Directive a: Output everything from "Czech botanist (born" down to "and ×Jankaendron Halda." in the text about the Czech botanist, copied character for character.
# START OF Text section
- Born: 7 December 1943 (age 82)
- Occupations: horticulturist and botanist
- Scientific career
- Author abbrev. (botany): Halda

= Joseph Halda =

Czech botanist (born 1943)

Josef Jakob Halda (born 7 December 1943) is a Czech botanist who worked at the Institute of Botany of the Czechoslovak Socialist Republic. He became a member of the Czech Botanical Society in 1987. He studied the flora of the Czech Republic and made a number of expeditions to Mexico. As a scientist, he studied the taxonomy of genera Paeonia, Daphne and Haworthia. He also published popular books such as The genus Primula in cultivation and the wild, which was illustrated by his wife Jarmila Haldová. He proposed new names and combinations such as Begonia jarmilae and Conophytum jarmilae (after his wife), Gentiana arethusae subsp. delicatula (C.Marquand) Halda and ×Jankaendron Halda.

Later, he collected seeds of primarily alpine plants across Europe and Asia, which he sold to gardeners throughout the world.
# END OF Text section
# START OF Record set
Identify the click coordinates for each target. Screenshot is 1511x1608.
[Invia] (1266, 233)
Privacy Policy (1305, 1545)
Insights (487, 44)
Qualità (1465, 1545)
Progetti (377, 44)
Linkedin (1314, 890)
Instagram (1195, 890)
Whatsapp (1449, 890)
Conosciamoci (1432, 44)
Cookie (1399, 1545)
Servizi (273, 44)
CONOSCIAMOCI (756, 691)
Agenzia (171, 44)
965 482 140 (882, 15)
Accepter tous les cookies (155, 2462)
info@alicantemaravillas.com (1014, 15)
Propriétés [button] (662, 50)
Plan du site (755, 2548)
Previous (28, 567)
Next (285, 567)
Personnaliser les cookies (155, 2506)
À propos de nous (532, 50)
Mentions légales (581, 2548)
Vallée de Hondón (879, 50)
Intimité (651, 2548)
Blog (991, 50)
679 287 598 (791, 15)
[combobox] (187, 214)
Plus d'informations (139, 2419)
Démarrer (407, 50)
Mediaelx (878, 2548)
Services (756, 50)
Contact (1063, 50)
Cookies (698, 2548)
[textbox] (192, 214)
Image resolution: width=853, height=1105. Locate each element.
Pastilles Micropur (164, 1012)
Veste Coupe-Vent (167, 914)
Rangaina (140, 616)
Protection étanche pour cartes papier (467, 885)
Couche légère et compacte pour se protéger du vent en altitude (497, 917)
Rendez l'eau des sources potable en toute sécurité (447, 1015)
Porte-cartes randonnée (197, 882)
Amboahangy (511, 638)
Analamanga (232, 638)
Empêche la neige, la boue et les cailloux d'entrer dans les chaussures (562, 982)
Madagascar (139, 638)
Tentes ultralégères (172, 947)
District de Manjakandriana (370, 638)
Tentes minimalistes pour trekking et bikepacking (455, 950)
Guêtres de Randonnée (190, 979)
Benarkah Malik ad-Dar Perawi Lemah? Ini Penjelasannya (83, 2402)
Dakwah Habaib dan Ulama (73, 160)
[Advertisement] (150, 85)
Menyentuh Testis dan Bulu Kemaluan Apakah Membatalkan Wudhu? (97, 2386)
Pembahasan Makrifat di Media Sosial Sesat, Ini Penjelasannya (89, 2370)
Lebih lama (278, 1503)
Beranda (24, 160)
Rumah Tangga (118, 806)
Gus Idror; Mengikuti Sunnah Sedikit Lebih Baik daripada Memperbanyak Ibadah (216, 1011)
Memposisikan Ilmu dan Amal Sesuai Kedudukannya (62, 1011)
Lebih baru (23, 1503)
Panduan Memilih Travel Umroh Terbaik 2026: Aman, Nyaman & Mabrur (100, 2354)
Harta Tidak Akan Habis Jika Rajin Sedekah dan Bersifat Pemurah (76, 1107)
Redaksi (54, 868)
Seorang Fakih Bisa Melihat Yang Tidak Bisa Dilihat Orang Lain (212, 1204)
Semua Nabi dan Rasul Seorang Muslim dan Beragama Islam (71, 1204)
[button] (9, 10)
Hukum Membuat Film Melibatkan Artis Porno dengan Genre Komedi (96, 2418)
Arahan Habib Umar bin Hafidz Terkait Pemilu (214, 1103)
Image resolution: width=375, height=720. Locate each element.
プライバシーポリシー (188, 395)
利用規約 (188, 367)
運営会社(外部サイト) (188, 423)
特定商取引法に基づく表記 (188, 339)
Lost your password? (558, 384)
# END OF Record set
Directive b: Filter the records, keeping every line that contains the string "resolution". Matching is case-sensitive.

Full answer a:
Czech botanist (born 1943)

Josef Jakob Halda (born 7 December 1943) is a Czech botanist who worked at the Institute of Botany of the Czechoslovak Socialist Republic. He became a member of the Czech Botanical Society in 1987. He studied the flora of the Czech Republic and made a number of expeditions to Mexico. As a scientist, he studied the taxonomy of genera Paeonia, Daphne and Haworthia. He also published popular books such as The genus Primula in cultivation and the wild, which was illustrated by his wife Jarmila Haldová. He proposed new names and combinations such as Begonia jarmilae and Conophytum jarmilae (after his wife), Gentiana arethusae subsp. delicatula (C.Marquand) Halda and ×Jankaendron Halda.

Full answer b:
Image resolution: width=853, height=1105. Locate each element.
Image resolution: width=375, height=720. Locate each element.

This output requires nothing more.